Task statement:
Copy the entries below exactly. Images do not belong in the copy.

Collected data
────────────────────

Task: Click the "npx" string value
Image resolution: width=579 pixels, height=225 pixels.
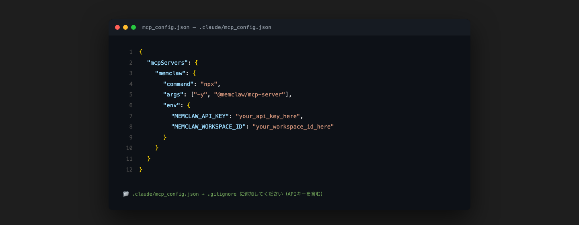Action: tap(209, 84)
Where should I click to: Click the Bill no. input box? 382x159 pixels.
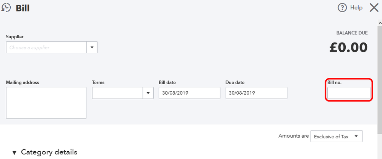pos(348,93)
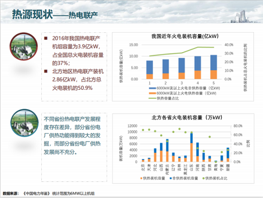Click the orange legend swatch for 火电供热容量
This screenshot has height=198, width=263.
[x=152, y=93]
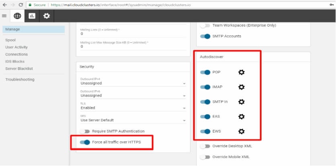Enable Override Desktop XML switch
Screen dimensions: 336x166
pos(205,146)
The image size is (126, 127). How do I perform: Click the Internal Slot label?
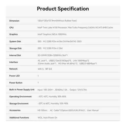[15, 55]
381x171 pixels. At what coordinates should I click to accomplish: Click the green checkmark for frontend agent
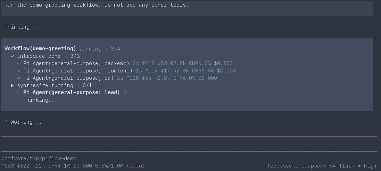point(18,71)
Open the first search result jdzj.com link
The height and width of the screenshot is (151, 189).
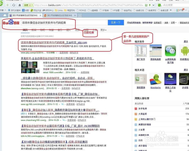(x=54, y=42)
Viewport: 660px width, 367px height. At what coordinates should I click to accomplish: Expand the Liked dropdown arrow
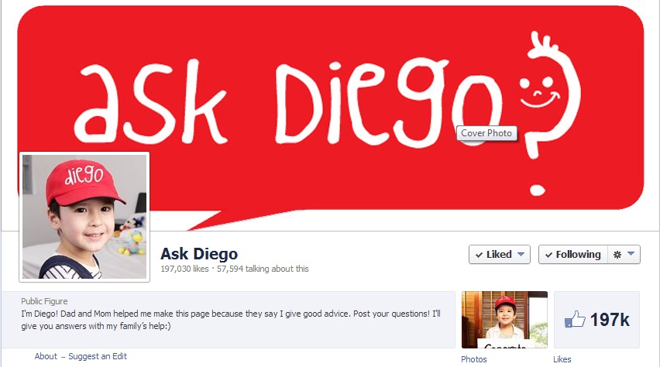click(x=521, y=254)
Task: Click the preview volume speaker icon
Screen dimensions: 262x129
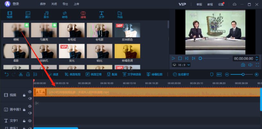Action: pos(250,65)
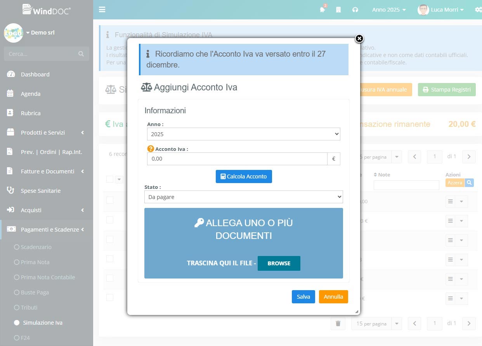The width and height of the screenshot is (482, 346).
Task: Open the headset support icon
Action: coord(355,10)
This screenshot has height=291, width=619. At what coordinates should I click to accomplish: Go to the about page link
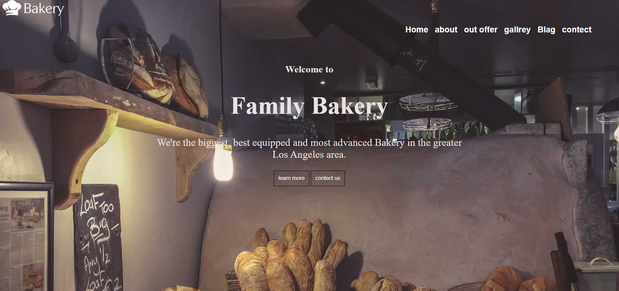coord(446,30)
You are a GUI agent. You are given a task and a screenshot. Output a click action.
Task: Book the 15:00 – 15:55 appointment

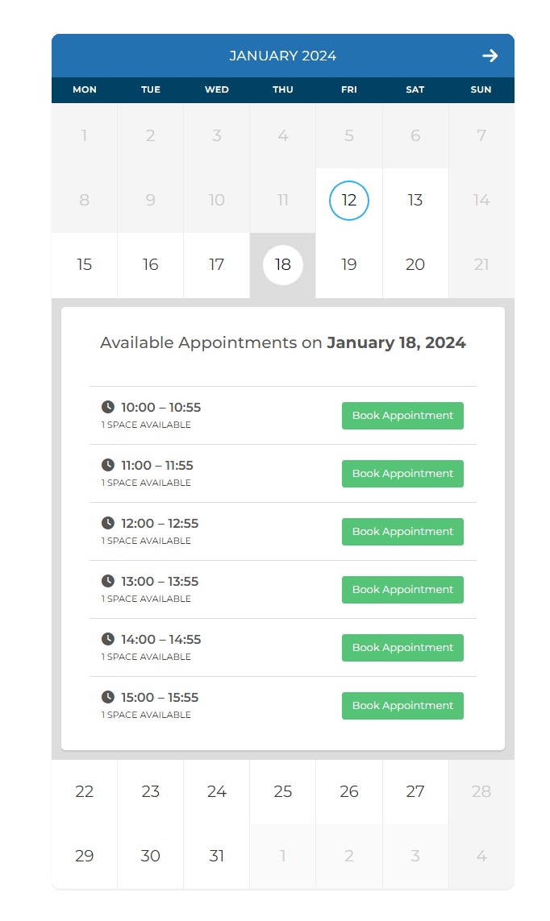(x=402, y=706)
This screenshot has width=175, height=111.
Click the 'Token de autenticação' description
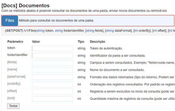coord(106,48)
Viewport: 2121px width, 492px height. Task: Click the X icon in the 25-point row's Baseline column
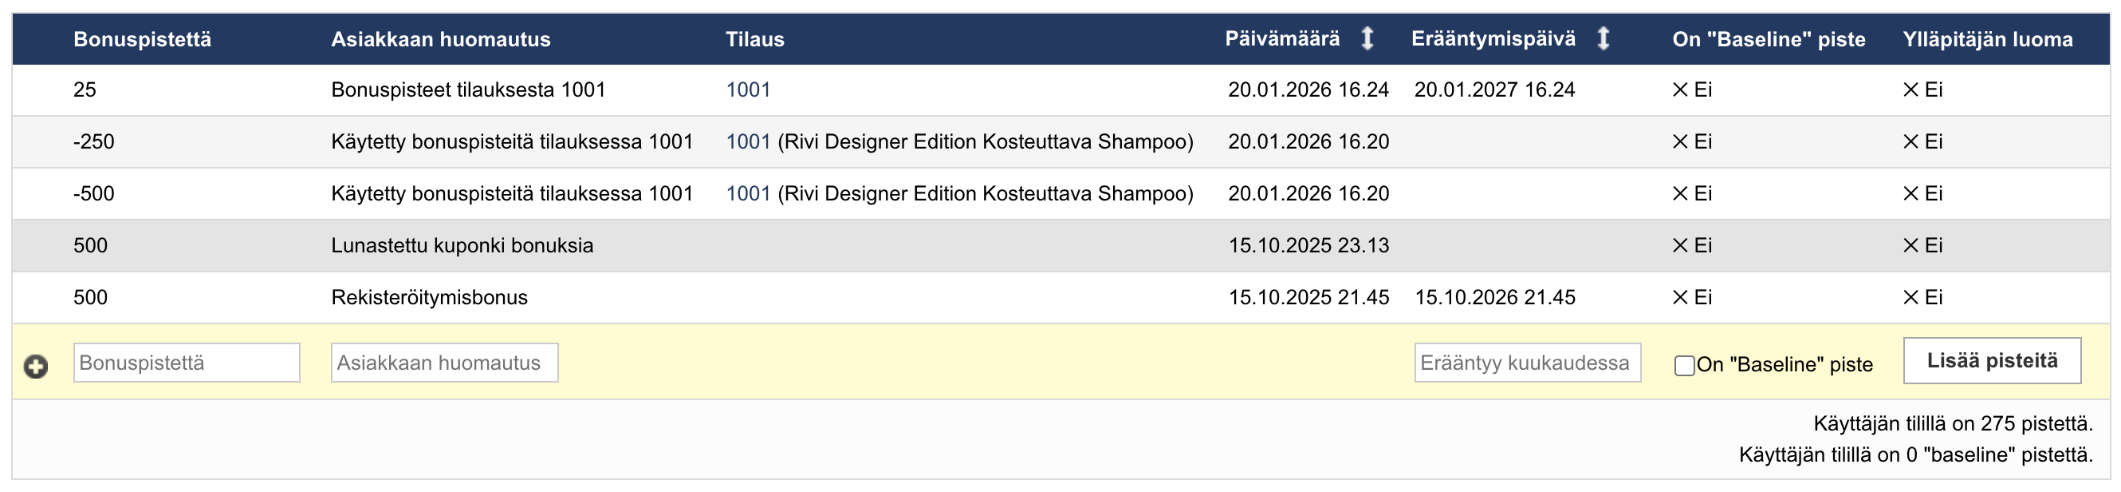(1680, 90)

────────────────────

Result:
Task: Click the "npx" string value
Image resolution: width=579 pixels, height=225 pixels.
Action: tap(209, 84)
Where should I click to: Click the Bill no. input box? 382x159 pixels.
pos(348,93)
Click the orange legend swatch for 火电供热容量
This screenshot has height=198, width=263.
[x=152, y=93]
Enable Override Desktop XML switch
Screen dimensions: 336x166
pos(205,146)
The image size is (126, 127). How do I perform: Click the Internal Slot label?
[15, 55]
381x171 pixels. At what coordinates should I click to accomplish: Click the green checkmark for frontend agent
point(18,71)
Open the first search result jdzj.com link
The height and width of the screenshot is (151, 189).
(x=54, y=42)
Viewport: 660px width, 367px height. At what coordinates should I click to accomplish: Expand the Liked dropdown arrow
click(x=521, y=254)
Task: Click the preview volume speaker icon
Screen dimensions: 262x129
Action: pos(250,65)
The width and height of the screenshot is (482, 346).
Task: Open the headset support icon
Action: coord(355,10)
This screenshot has height=291, width=619. At what coordinates should I click to accomplish: Go to the about page link
coord(446,30)
You are a GUI agent. You are given a task and a screenshot. Output a click action.
Task: Book the 15:00 – 15:55 appointment

(x=402, y=706)
This screenshot has width=175, height=111.
Click the 'Token de autenticação' description
coord(106,48)
Viewport: 2121px width, 492px height. Task: Click the X icon in the 25-point row's Baseline column
(1680, 90)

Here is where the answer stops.